C'était ma découverte 2008. Fans de polars, je vous invite à découvrir Magdalen Naab. Morte en 2007, la romancière britannique a laissé une dizaine de romans policiers qui ont pour point commun leur héros, le brigadier Guanarccia (ce qui correspondrait chez nous à officier de gendarmerie), et le lieu de l’action : Florence, en Italie. On est loin des thriller qui mettent en scène un criminel sans retenues, la violence inouïe de ses crimes, et dont on cherche à suivre les complications sans fin de la rationalité. Dans ce dernier genre de roman où on trouve des écrivains comme Connelly, Mankell, etc., le monde décrit est peuplé de prédateurs. Les rebondissements sont forts ; l’intrigue tient en haleine. Le travail d’enquête y est un véritable chemin de Croix.
Rien de tel chez Naab. Petits romans (250 pages). Peu d’effets. Traduction froide et désabusée de la médiocrité humaine : un homicide sera ici le résultat de calculs pitoyables, dans tel autre l’aboutissement accidentel de combinaisons hasardeuses. A la dernière page, la balance de la justice trouve rarement son équilibre ; la résolution de l’intrigue par Guarnaccia, si totale soit-elle, n’est jamais satisfaisante en soi. Dans Un témoin honorable, par exemple, qui est pour moi son roman le plus touchant, le coupable est pris dans un nœud de contradictions, entre exigences du cœur, obligations sociales et interdits culturels. Pris au piège, il ne trouvera de libération que dans le meurtre.

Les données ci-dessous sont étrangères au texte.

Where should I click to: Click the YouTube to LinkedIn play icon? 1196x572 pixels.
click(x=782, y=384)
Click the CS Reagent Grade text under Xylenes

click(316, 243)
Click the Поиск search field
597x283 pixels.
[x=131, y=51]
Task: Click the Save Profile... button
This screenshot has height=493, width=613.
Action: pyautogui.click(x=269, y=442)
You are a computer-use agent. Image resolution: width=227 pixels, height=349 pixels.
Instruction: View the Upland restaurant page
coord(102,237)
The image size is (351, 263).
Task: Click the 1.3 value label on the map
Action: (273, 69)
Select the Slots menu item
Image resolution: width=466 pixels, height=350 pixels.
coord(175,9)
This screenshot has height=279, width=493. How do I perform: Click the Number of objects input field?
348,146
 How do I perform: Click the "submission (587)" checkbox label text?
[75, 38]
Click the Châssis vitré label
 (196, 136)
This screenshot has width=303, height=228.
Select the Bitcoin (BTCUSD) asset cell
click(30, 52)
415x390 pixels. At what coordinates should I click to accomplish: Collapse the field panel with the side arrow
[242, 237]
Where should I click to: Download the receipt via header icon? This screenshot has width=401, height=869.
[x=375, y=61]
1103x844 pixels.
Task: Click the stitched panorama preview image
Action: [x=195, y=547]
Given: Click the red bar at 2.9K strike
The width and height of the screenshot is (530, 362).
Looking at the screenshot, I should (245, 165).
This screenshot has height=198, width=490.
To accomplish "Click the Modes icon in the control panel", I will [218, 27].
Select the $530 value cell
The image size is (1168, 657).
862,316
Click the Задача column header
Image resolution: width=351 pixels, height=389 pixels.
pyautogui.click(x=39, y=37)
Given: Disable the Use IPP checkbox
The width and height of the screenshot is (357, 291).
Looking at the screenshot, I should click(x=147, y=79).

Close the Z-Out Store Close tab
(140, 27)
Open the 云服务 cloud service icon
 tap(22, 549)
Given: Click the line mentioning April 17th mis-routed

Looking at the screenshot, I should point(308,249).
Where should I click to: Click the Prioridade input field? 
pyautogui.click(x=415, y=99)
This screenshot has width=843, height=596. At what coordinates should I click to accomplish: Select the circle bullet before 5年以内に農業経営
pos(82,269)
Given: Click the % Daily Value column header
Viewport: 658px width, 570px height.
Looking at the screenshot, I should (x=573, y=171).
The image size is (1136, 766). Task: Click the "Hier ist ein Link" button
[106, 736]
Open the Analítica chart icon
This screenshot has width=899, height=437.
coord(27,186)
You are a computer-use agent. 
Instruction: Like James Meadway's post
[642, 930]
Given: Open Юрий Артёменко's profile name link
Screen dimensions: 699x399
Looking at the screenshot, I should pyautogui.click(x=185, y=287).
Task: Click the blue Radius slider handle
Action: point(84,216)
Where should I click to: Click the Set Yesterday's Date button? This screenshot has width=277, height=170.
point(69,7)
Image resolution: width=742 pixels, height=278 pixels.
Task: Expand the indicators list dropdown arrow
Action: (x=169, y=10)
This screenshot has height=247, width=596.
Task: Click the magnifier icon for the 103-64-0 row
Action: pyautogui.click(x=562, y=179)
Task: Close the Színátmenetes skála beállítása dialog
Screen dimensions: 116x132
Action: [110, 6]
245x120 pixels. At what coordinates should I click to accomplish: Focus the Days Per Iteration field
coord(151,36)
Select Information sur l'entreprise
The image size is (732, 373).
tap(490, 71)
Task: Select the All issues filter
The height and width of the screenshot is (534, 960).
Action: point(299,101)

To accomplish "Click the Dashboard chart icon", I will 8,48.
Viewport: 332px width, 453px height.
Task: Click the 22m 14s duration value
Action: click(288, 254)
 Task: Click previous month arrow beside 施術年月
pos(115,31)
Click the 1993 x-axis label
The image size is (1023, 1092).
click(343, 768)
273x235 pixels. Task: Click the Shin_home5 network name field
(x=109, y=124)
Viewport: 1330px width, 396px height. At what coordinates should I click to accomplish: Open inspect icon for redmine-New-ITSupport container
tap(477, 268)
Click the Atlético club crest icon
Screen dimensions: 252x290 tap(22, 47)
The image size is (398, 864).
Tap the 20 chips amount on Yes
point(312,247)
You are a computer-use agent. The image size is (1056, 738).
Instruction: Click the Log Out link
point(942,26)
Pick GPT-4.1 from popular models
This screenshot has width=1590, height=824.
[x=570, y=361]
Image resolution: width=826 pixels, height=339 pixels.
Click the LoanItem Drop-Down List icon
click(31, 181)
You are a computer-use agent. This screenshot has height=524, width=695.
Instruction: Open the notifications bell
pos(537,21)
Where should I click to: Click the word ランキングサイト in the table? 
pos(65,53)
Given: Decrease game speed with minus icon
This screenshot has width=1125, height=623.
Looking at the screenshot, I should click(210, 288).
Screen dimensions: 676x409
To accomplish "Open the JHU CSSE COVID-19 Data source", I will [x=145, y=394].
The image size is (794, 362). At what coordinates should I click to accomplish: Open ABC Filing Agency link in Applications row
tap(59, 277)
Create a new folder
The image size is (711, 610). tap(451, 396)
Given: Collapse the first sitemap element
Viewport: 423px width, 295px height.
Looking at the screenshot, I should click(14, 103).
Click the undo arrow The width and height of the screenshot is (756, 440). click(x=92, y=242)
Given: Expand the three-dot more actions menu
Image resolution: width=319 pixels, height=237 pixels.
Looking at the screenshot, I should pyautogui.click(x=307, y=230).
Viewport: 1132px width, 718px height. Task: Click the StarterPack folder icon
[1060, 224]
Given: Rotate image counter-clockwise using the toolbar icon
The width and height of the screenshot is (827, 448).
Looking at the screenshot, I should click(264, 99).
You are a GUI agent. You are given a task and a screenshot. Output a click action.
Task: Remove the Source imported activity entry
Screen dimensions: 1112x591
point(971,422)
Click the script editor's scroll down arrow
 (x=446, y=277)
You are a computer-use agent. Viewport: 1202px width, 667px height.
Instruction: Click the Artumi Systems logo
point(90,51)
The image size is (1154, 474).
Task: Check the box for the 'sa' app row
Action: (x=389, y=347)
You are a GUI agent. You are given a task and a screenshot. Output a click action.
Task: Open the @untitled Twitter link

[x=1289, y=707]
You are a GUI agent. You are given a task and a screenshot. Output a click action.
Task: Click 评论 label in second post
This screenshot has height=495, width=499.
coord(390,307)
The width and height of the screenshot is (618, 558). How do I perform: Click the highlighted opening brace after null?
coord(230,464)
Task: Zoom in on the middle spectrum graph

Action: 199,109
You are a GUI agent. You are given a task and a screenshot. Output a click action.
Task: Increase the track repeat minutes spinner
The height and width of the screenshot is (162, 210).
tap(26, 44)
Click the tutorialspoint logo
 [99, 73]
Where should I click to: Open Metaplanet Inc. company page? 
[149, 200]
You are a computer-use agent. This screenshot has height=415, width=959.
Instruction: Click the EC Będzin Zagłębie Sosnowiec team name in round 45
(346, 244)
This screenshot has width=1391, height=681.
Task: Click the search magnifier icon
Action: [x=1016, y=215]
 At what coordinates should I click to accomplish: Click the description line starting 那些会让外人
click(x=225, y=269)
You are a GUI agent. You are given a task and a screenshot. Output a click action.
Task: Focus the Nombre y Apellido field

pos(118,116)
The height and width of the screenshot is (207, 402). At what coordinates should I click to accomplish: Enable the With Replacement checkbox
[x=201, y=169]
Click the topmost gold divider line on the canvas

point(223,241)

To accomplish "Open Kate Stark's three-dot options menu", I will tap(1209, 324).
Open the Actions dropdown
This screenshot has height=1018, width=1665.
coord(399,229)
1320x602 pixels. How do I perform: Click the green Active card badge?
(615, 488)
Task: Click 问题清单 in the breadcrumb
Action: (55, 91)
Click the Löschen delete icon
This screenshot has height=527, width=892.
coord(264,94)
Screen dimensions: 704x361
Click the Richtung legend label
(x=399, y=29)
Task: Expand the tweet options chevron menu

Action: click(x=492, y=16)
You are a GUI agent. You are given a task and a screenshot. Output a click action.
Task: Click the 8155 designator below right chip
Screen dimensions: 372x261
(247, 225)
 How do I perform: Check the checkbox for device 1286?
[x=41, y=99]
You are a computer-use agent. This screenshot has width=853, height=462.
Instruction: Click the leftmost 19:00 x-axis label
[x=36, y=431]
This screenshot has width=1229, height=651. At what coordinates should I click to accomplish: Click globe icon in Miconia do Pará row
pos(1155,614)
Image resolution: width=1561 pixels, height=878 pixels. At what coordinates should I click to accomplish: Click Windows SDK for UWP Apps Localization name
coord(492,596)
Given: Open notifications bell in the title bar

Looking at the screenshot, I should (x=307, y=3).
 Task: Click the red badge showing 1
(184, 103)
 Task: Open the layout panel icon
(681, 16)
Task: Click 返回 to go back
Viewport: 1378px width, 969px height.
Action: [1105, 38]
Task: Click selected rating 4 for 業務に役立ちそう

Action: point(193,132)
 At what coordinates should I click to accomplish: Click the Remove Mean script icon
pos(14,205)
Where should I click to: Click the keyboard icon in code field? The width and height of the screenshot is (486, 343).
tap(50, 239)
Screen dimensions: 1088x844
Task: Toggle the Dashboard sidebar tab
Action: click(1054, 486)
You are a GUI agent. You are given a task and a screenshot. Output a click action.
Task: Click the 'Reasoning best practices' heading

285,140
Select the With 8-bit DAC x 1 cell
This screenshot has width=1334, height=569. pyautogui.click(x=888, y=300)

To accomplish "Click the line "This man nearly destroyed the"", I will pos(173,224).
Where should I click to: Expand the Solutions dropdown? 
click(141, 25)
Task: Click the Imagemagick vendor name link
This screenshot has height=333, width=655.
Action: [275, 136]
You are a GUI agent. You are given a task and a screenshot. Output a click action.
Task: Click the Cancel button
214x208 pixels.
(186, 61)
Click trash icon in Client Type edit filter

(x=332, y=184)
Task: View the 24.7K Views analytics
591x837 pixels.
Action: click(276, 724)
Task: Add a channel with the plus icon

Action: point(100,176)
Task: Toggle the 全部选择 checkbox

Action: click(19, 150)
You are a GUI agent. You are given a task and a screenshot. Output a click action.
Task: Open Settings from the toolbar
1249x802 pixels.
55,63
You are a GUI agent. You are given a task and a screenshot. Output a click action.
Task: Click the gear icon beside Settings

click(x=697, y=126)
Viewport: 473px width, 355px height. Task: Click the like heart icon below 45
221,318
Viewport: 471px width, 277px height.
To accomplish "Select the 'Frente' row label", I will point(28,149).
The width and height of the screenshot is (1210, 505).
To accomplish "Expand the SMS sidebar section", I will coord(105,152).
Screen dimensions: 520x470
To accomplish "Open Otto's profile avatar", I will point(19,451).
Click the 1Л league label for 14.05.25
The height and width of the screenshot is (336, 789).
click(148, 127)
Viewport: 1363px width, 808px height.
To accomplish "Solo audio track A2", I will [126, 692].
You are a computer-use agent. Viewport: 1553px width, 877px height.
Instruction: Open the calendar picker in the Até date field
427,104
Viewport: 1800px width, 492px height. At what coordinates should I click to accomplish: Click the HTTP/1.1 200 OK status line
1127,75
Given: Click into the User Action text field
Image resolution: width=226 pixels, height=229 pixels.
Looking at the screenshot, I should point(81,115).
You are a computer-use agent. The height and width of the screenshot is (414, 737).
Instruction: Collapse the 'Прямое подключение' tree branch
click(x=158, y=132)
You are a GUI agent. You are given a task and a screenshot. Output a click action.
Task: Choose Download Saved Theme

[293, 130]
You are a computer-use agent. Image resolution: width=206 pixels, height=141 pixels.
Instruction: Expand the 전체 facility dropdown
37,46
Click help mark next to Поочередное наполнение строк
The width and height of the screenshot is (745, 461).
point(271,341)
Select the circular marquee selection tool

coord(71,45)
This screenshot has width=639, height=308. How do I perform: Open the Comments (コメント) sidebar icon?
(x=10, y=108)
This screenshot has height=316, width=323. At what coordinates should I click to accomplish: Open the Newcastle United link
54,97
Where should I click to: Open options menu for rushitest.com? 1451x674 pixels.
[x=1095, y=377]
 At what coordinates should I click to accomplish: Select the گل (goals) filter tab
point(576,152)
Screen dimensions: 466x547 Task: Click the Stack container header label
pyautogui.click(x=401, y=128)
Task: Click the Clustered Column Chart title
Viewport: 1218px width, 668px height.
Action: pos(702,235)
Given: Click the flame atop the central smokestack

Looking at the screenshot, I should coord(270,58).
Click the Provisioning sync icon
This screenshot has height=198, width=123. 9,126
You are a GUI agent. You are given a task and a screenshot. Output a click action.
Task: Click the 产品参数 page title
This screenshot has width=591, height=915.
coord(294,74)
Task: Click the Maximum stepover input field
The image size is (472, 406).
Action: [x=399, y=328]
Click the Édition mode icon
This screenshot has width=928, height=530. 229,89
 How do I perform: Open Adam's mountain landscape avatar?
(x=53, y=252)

Guarnaccia est un anti-héros touchant : sa grosse masse et son esprit lent qui pénètre dans les différents groupes sociaux de Florence pour comprendre leur fonctionnement, mener un travail de proximité, établir une intimité avec un monde qui l’amène parfois à réviser ses préjugés. C’est simple, certains diront sans relief. Mais dans un genre littéraire où les psychopathes rivalisent de monstruosité, Naab apporte un autre ton, plus tendre, un regard réaliste et social.